For the next few hours, we shared our stories about Sue. Even those who couldn't be there with us, had a chance to speak. We read out letters and emails from around the world. Sue's father and sister spoke with simple eloquence about their Sue and who she had been to them and what it meant to lose her. It was something special. I don't think I have the words to convey what it felt like, but I want to try because those of you who couldn't be there deserve to share in this goodbye. It was like seeing Sue and meeting her all over again for the first time. Each person brought with them their own piece of her and we gathered them together, stories, songs, and conversations.

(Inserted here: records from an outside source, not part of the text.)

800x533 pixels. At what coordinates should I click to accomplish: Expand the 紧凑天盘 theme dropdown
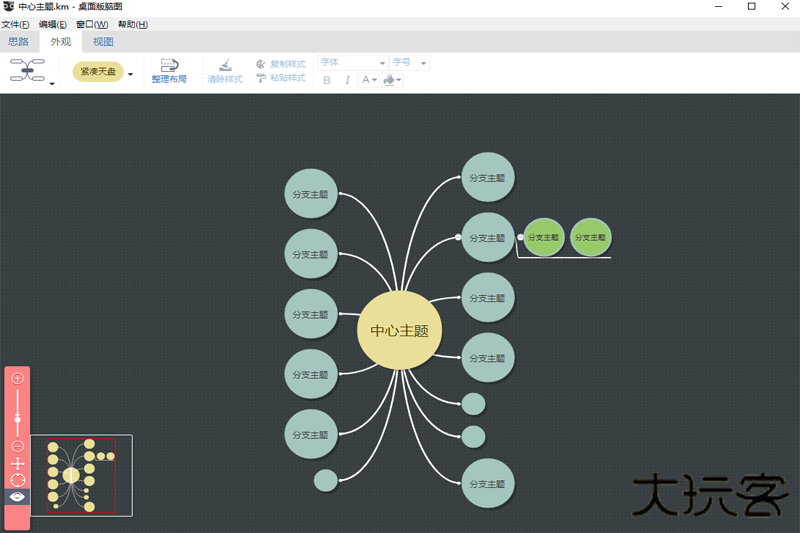(130, 74)
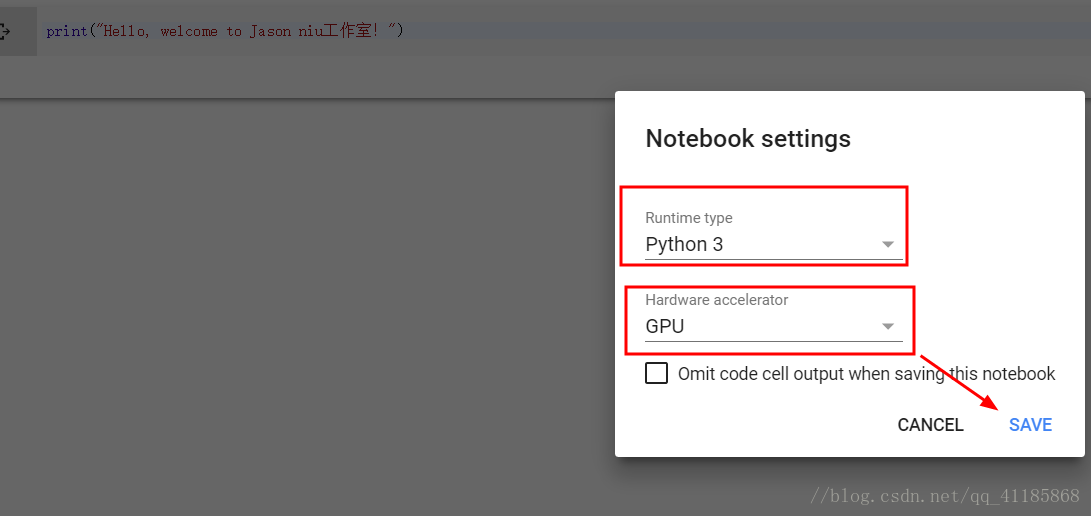This screenshot has height=516, width=1091.
Task: Click the 'print' keyword in the code cell
Action: point(67,31)
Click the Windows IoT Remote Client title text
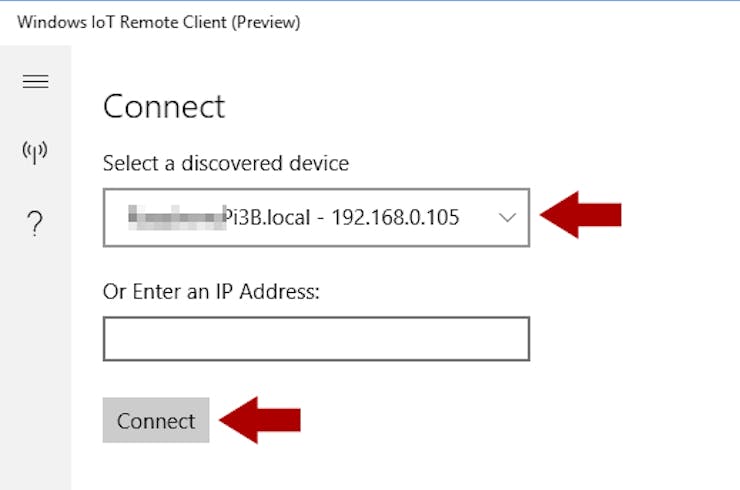 [122, 22]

Then we were allowed to view the body and I will never forget it as long as I live. There was such an irrevocable finality to it as I realized, really just knew through and through, that she was gone. I thought of everyone I've ever loved and lost and everyone I will ever love and lose and I cried until I felt empty inside. But then I realized I was just emptying the sorrow. All the best parts of those people remain with me with plenty of space for new love. This is just how life is. We have to keep going. When H read the Neruda poem, I stopped feeling guilty and just felt grateful to be a part of the moment, to get the chance to meet Sue's amazing family, and to be there supporting and being supported by good friends. And Sue's family was so happy to have us there. They told us repeatedly how much it meant to know that their daughter had been so well loved, but really we are the lucky ones to have been so well loved by our friend that it would make such an impact on our hearts and spirits to watch her pass away.

Sue was buried in the Cove Cemetery, a place she loved and visited every time she was home, beneath a tree that kept snagging my hair, on a plot with a headstone bearing her family name. We blew bubbles over her casket and left her with flowers. Afterwards there was a reception and we got to really talk with Sue's family and friends. The apple did not fall far from the tree. She comes from a stock of brilliant, good hearted people.

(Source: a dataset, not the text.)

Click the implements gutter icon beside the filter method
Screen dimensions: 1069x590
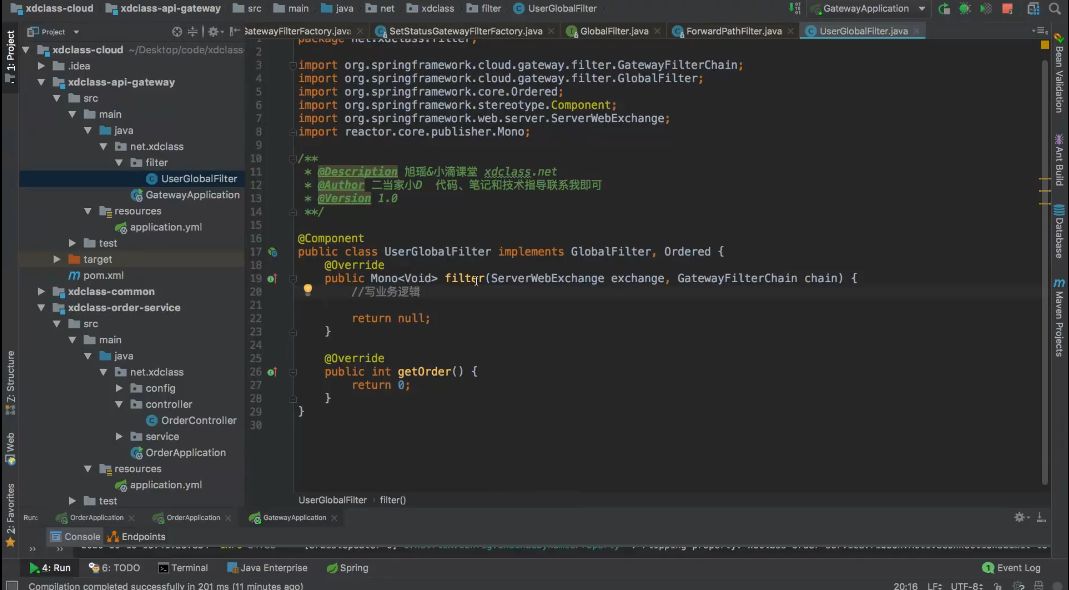click(x=272, y=278)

At the reception, I finally got to hear Sue sing. They played a cd of her music. Sue's father asked me to tell him a story, but I think we got sidetracked, so here is a short memory I have. Most of my time spent with Sue, was time we shared with our group, but every once in a while, we would get together alone. Grad school was really hard on me, not the scholastic part, but all the other emotional stuff. One night when I was feeling angry and sad, I made my way downtown to where Sue lived. She saw that I was feeling bad and took me to my favorite Indian restaurant. We had a glass of wine and some good food and she listened to me. She was so non-judgemental that I knew I could trust her with the truth, so I told her things I hadn't been able to say to anyone else, then I started to cry. When I started to cry, she did too. That's the kind of friend she was. She cared. Months later when I was about to go to Japan and she was in the midst of Contact we met up again, and this time it was my turn to prod her with questions. It was my turn to help her process. And she allowed me to be the friend that she had been to me.

And now I have to say goodbye one last time. Sue, I will carry you with me wherever I go, and I will go and live as best I can. I will travel and sing and laugh and dance, so that when we meet again, I'll have some good stories to share with you. And I'll hold onto my friends a little tighter. I promise. I love you.









2 comments:

Anonymous said...

Thanks for your thoughts and photos. I only met Sue a couple times in the past year or two but her family has been connected to mine for many years. She seemed like a great person and I was very sorry to hear of her death. Her spirit will stay on though.

Adrienna said...

We never actually met, you and I but I remember you from the funeral. Sometimes I miss her so much I search to find things people may have said about her. These months later and I still miss her. I missed her when she was alive. You mentioned in a earlier post that she was hard to get out- oh god was she-but unlike you I didn't understand, I thought maybe it was me. She changed my life in so many ways and we had two lives together but the life you had with her is one I never met. Thank you for writing about her- it's like I get to meet her again.